Das Sprachmodell RoBERTa trägt zur Klassifizierung von Sätzen als falkenhaft (restriktiv), taubenhaft (expansiv) oder neutral bei. Diese Einteilung ist nicht nur akademisch, sondern beeinflusst auch die Zinsprognosen und damit die gesamte Wirtschaftspolitik des Euroraums. Laut einer Analyse des DIW war die Kommunikation der EZB im Jahr 2019 überwiegend expansiv, was durch die Coronakrise 2020, in einer Phase niedriger Inflation, noch verstärkt wurde.
Die Entwicklung der geldpolitischen Strategie
Die geldpolitische Strategie der EZB hat sich jedoch mit der wirtschaftlichen Erholung ab Ende 2020 gewandelt. Trotz eines Anstiegs der Inflation und zunehmender Kritik an der expansiven Kommunikation bis Ende 2021 entschied sich die EZB, zunächst an diesem Kurs festzuhalten. Ab Ende 2021 kam es allerdings zu einem Wechsel hin zu restriktiven Maßnahmen, die im zweiten Halbjahr 2022 ihren Höhepunkt mit mehreren Zinserhöhungen erreichten.
Das neue geldpolitische Konzept, das am 8. Juli 2021 vorgestellt wurde, zielt auf ein mittelfristiges Inflationsziel von 2 %. Es wurde betont, dass sowohl negative als auch positive Abweichungen von diesem Ziel unerwünscht sind. Die EZB hat den Harmonisierte Verbraucherpreisindex (HVPI) als geeignete Messgröße für die Preisentwicklung beibehalten. Eine schrittweise Berücksichtigung von selbst genutztem Wohneigentum im HVPI wurde ebenfalls empfohlen. Laut der EZB-Pressemitteilung wird die nächste Überprüfung der geldpolitischen Strategie im Jahr 2025 stattfinden, nachdem die letzte umfassende Überprüfung im Jahr 2003 durchgeführt wurde.

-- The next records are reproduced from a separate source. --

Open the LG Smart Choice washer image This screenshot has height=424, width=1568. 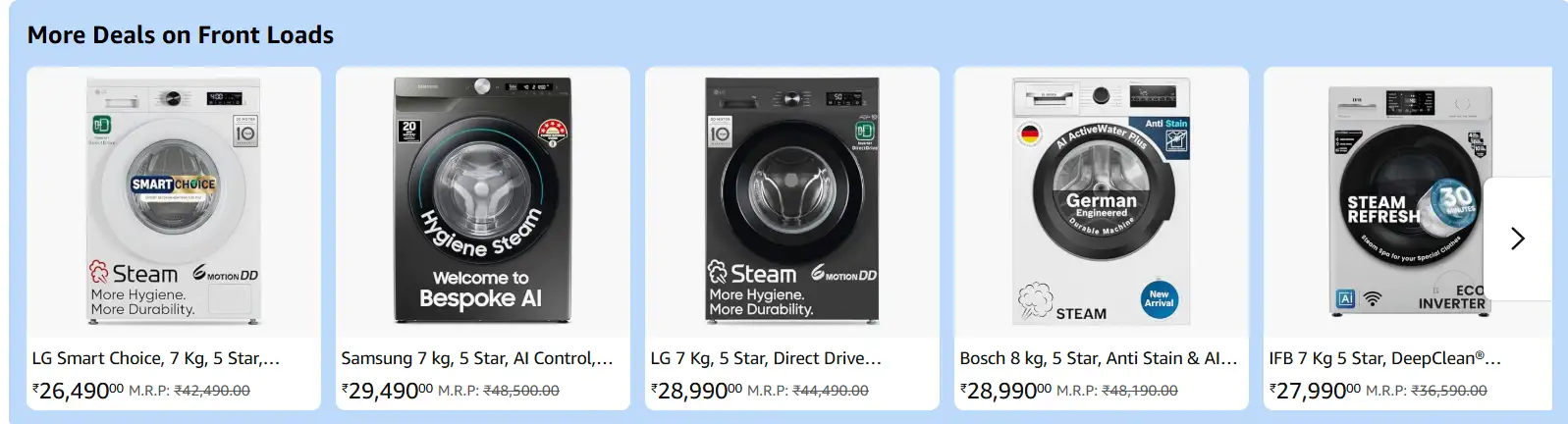(x=174, y=202)
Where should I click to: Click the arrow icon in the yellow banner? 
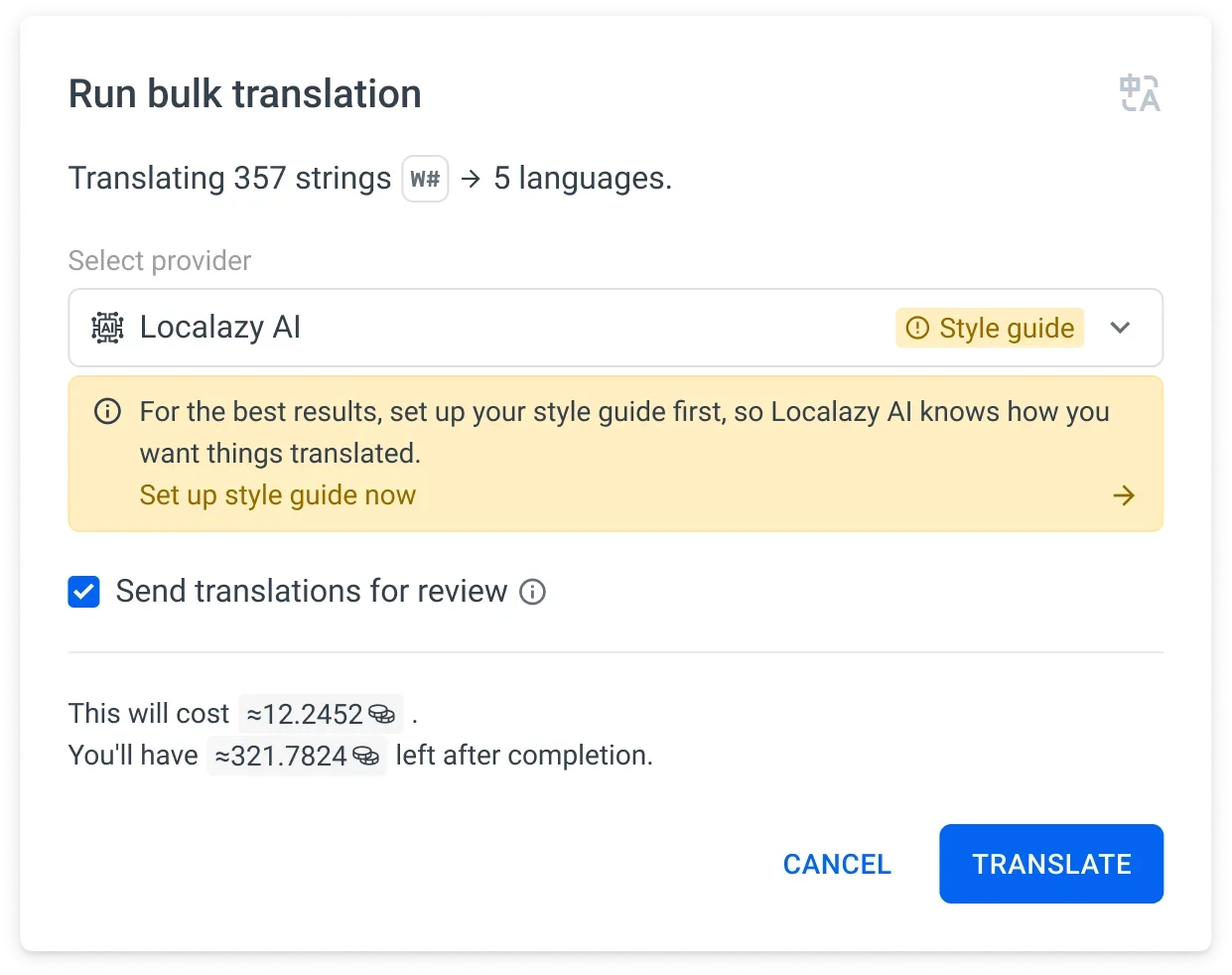(1124, 495)
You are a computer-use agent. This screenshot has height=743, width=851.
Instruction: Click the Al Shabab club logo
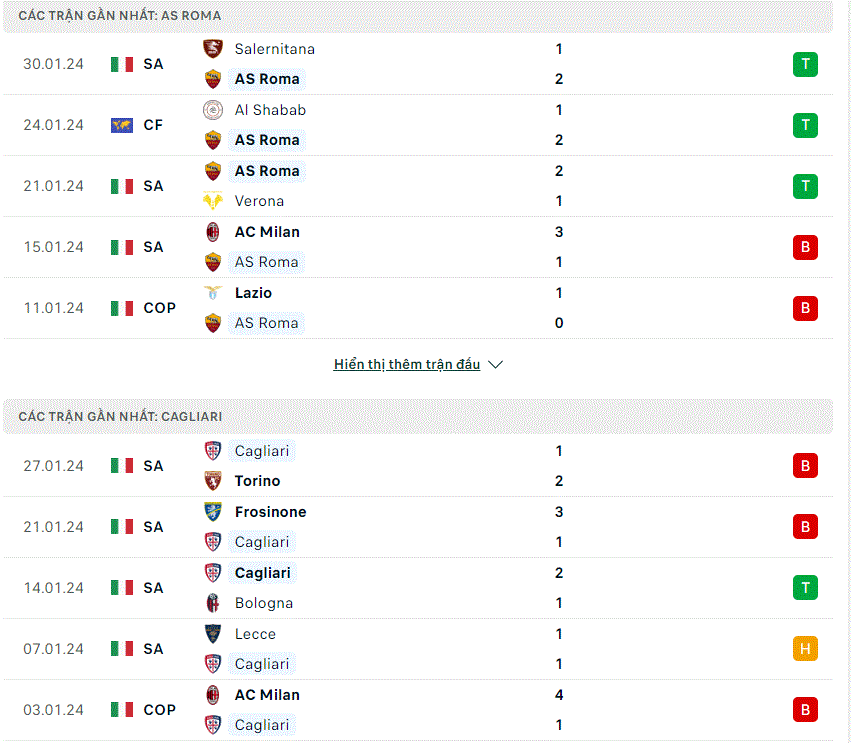click(213, 110)
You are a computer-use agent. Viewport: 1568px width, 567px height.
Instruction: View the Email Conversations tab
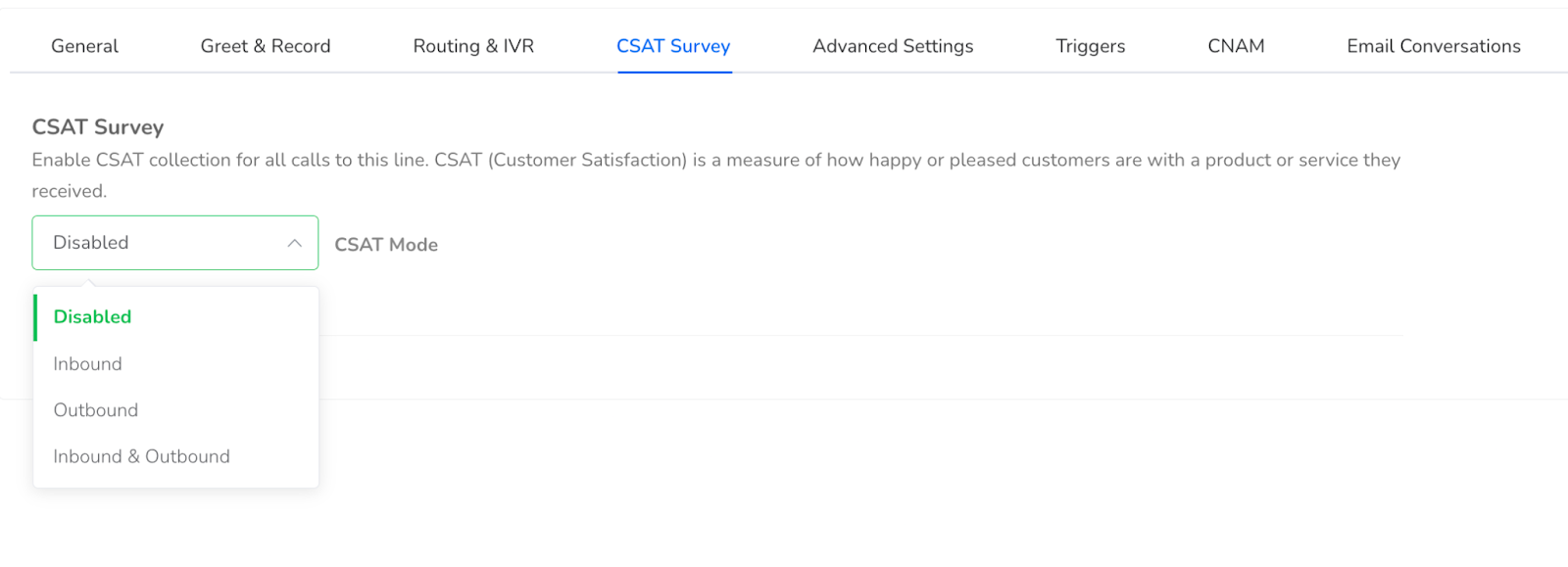pyautogui.click(x=1434, y=46)
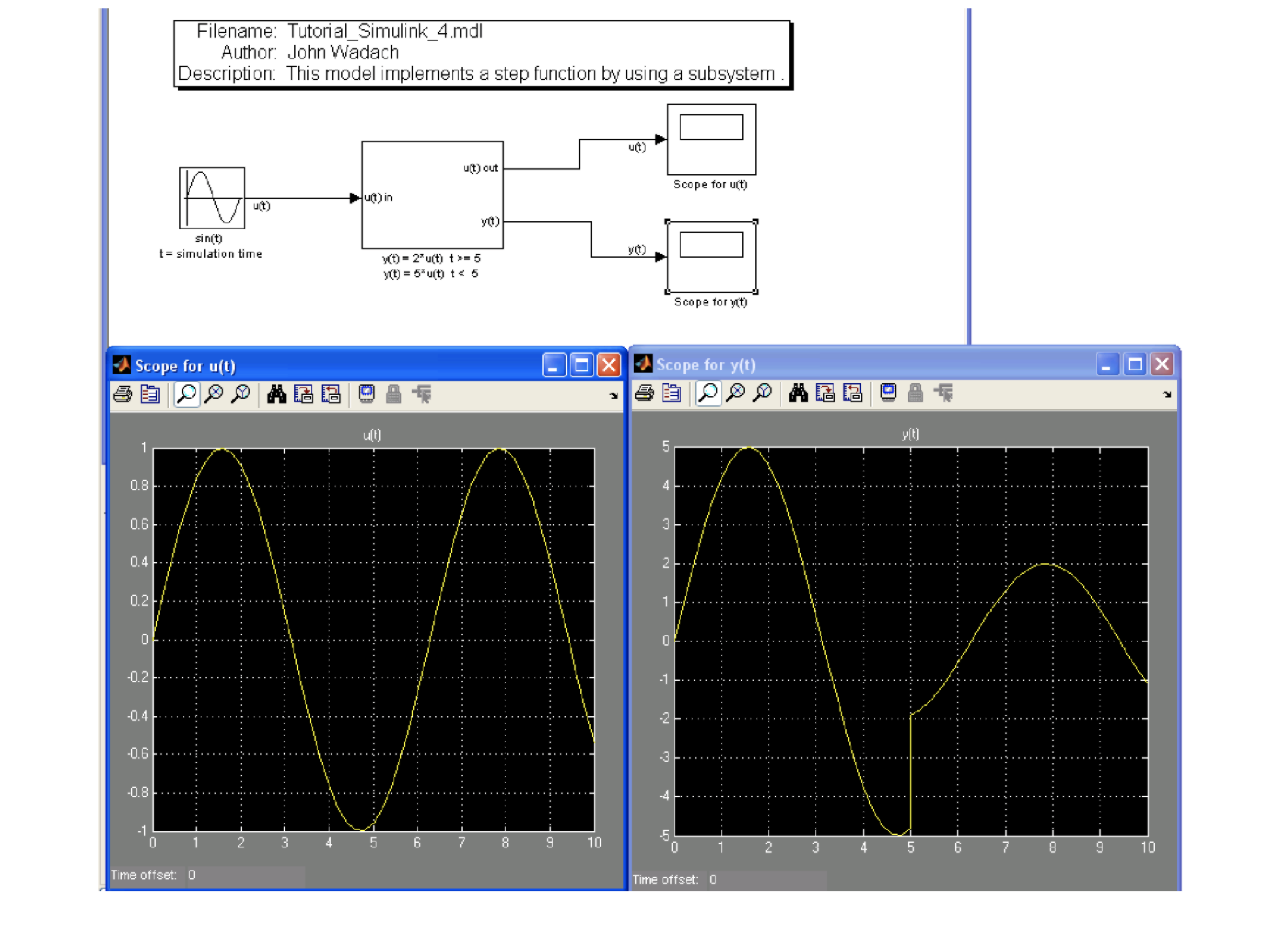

Aktuelle Kommunikationsstrategien und Ausblick
Seit Anfang 2024 zeichnet sich in der Kommunikation der EZB eine neutralere Haltung ab. Diese Entwicklung könnte als Indikator für ein angemessenes Zinsniveau gedeutet werden. Der Kommunikationskursindikator, der die geldpolitische Tonlage über einen längeren Zeitraum misst, zeigt, dass die EZB zwar restriktive Maßnahmen beibehält, jedoch eine Abweichung von der aggressiven Zinspolitik in Aussicht steht.
Die EZB-Präsidentin Christine Lagarde hat den neuen strategischen Ansatz als positiv bewertet und betont, dass der Klimawandel nun auch als Faktor in die Überlegungen zur Preisstabilität einfließt. Ein klimabezogener Maßnahmenplan wurde verabschiedet, um den Herausforderungen des Klimawandels Rechnung zu tragen. Wie die EZB-Informationsseite bestätigt, ist die regelmäßige Überprüfung der Strategie ein fortlaufender Prozess, der in enger Zusammenarbeit mit nationalen Zentralbanken des Euroraums erfolgt.
Zusammenfassend lässt sich sagen, dass die EZB nun nicht nur auf wirtschaftliche Trends, sondern auch auf umweltpolitische Überlegungen reagiert und damit einen wesentlichen Einfluss auf die Entwicklung der europäischen Wirtschaft und die Geldpolitik in den kommenden Jahren haben könnte.